> _Data rows_
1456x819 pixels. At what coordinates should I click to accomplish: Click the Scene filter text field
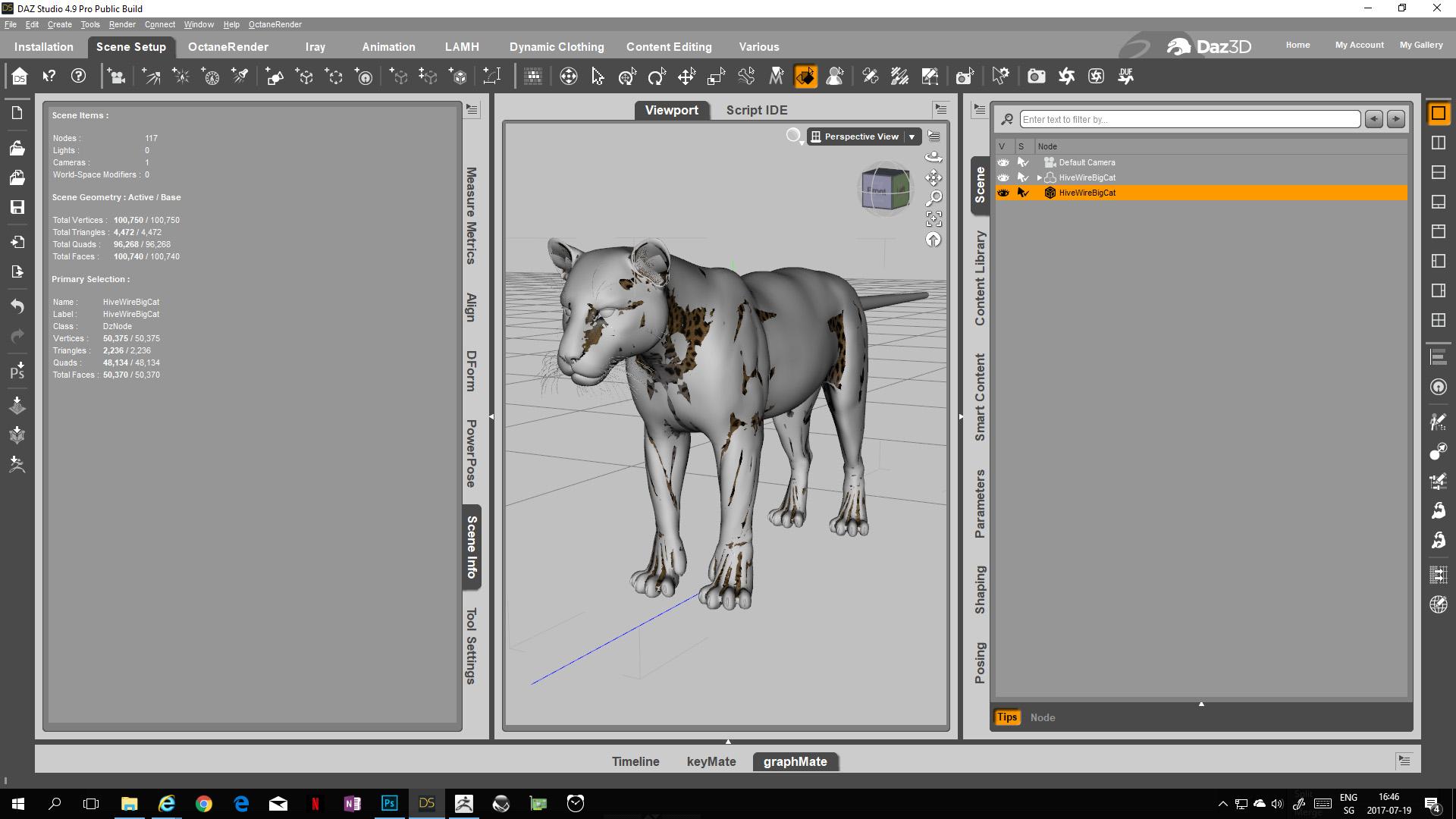(x=1189, y=119)
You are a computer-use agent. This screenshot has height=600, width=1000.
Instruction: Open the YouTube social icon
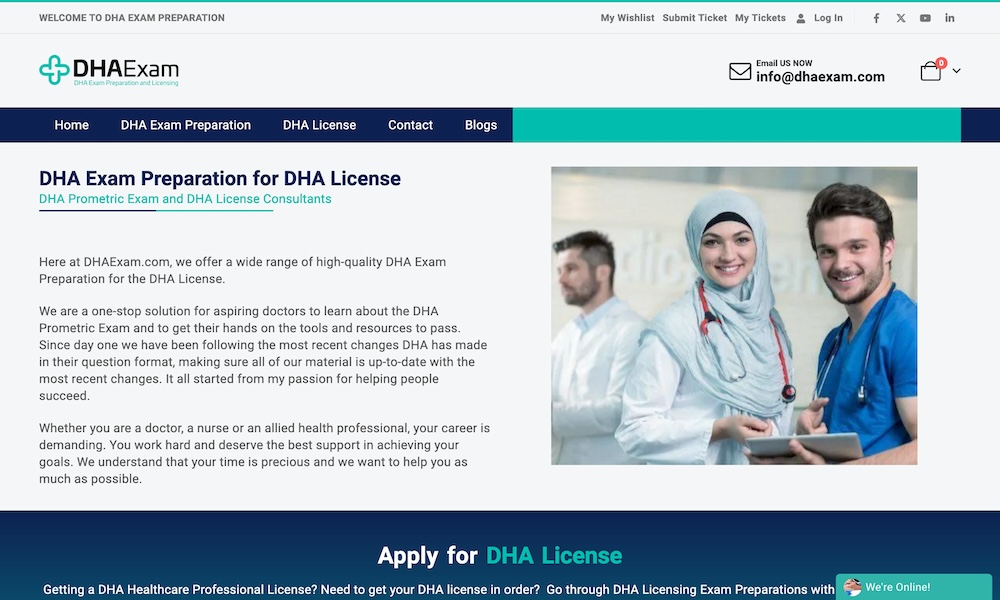coord(925,18)
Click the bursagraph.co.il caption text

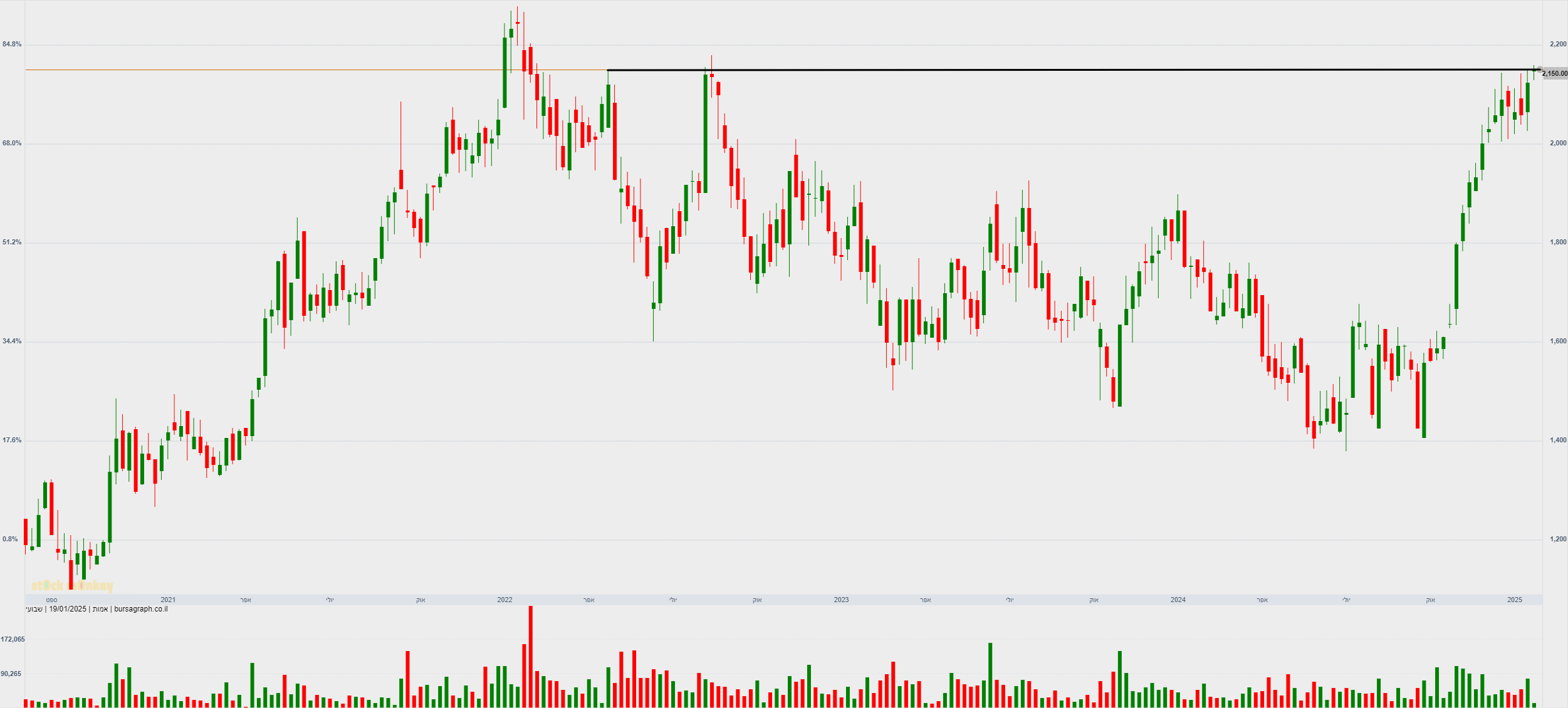141,609
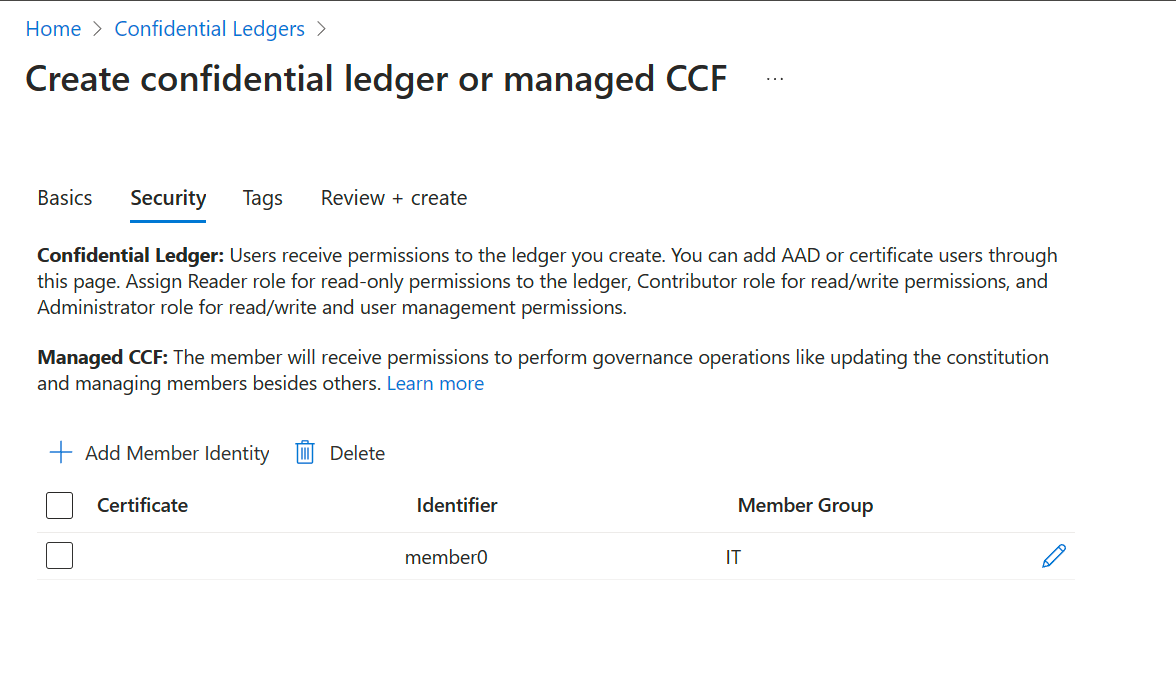The width and height of the screenshot is (1176, 691).
Task: Open the Learn more link
Action: tap(435, 383)
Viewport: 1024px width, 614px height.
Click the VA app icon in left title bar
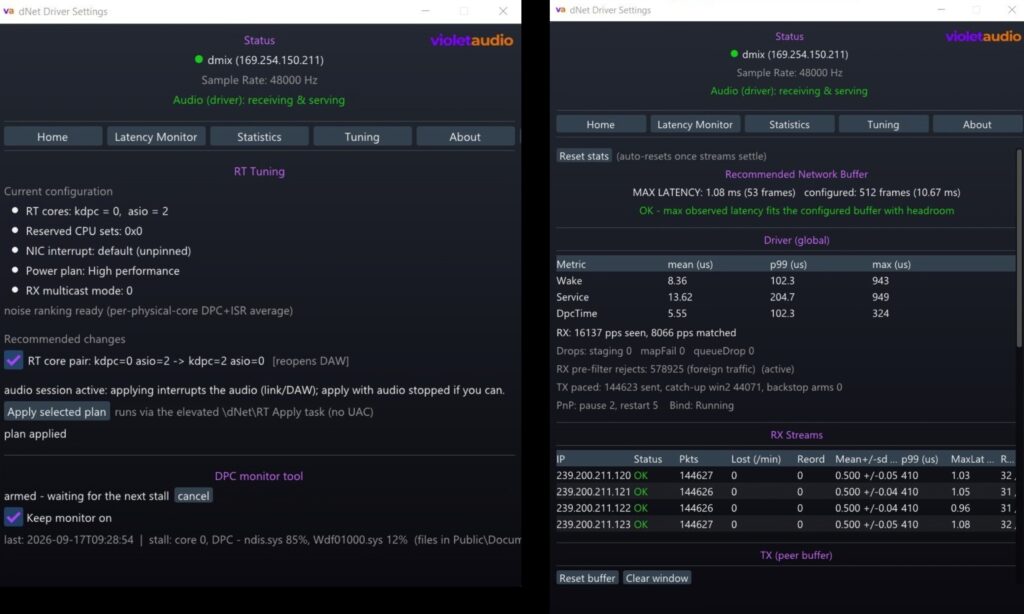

> _Goal of the exercise_
Turn every line of the material above into a numbered list, skipping blank lines and leaving out the pictures.

> _Written reply_
1. 1456x819 pixels. At what coordinates should I click to accomplish: Click the Scene filter text field
2. (x=1189, y=119)
3. You are a computer-use agent. This screenshot has height=600, width=1000.
4. Instruction: Open the YouTube social icon
5. coord(925,18)
6. Click the bursagraph.co.il caption text
7. 141,609
8. The width and height of the screenshot is (1176, 691).
9. Task: Open the Learn more link
10. Action: tap(435, 383)
11. Viewport: 1024px width, 614px height.
12. Click the VA app icon in left title bar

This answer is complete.